§ **ENTRIES SHOWN**:
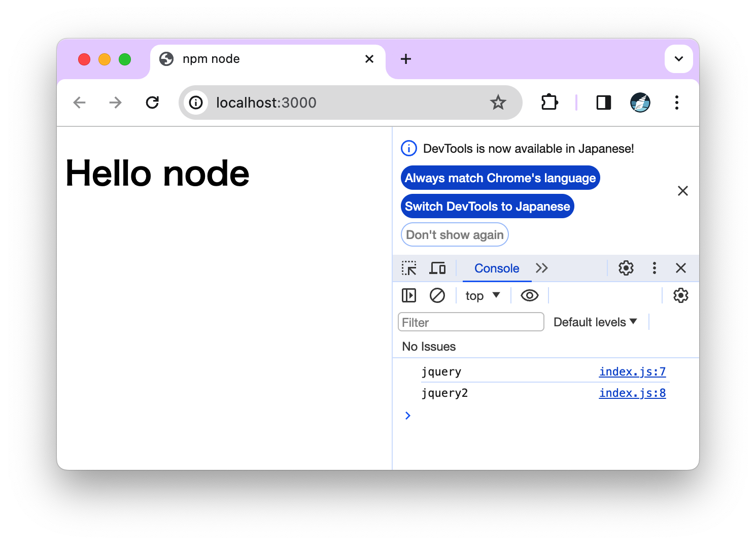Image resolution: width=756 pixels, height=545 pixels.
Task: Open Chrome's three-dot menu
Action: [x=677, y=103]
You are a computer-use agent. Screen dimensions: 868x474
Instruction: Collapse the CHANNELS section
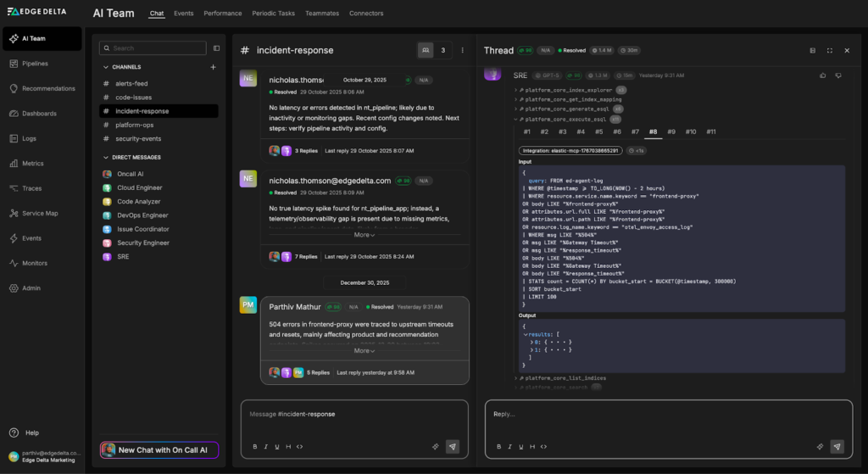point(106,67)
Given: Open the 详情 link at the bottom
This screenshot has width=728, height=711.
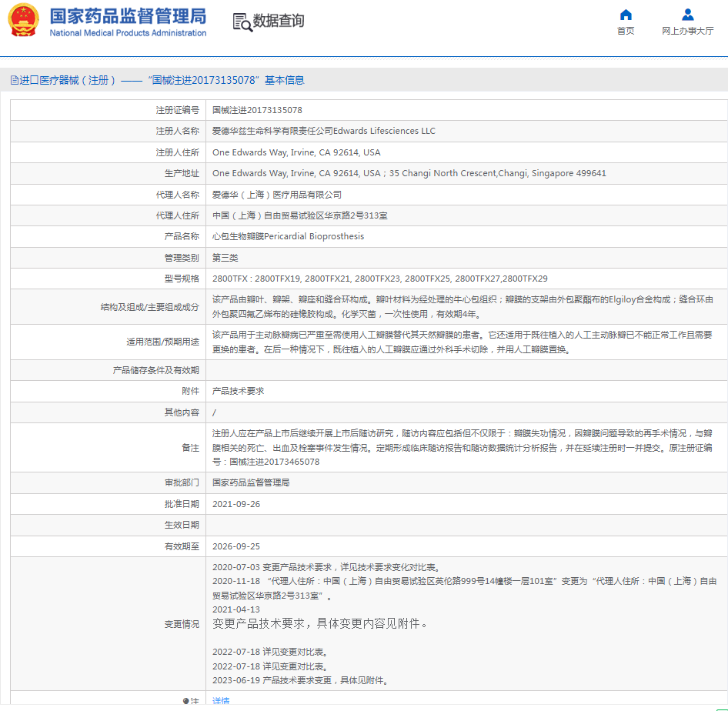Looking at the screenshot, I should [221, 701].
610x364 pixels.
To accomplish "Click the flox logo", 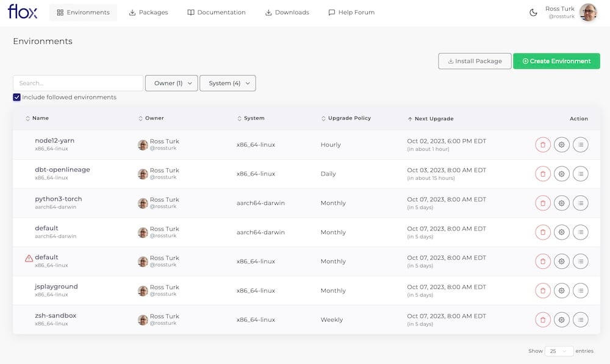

§ **GOAL OF THE EXERCISE**:
The answer must be an exact transcription of the lines from the one containing "This screenshot has width=728, height=711." through the last line of the records above, both included, with no pictures.

§ **ANSWER TO THIS PROBLEM**:
This screenshot has width=728, height=711.
Looking at the screenshot, I should [221, 701].
610x364 pixels.
To accomplish "Click the flox logo", 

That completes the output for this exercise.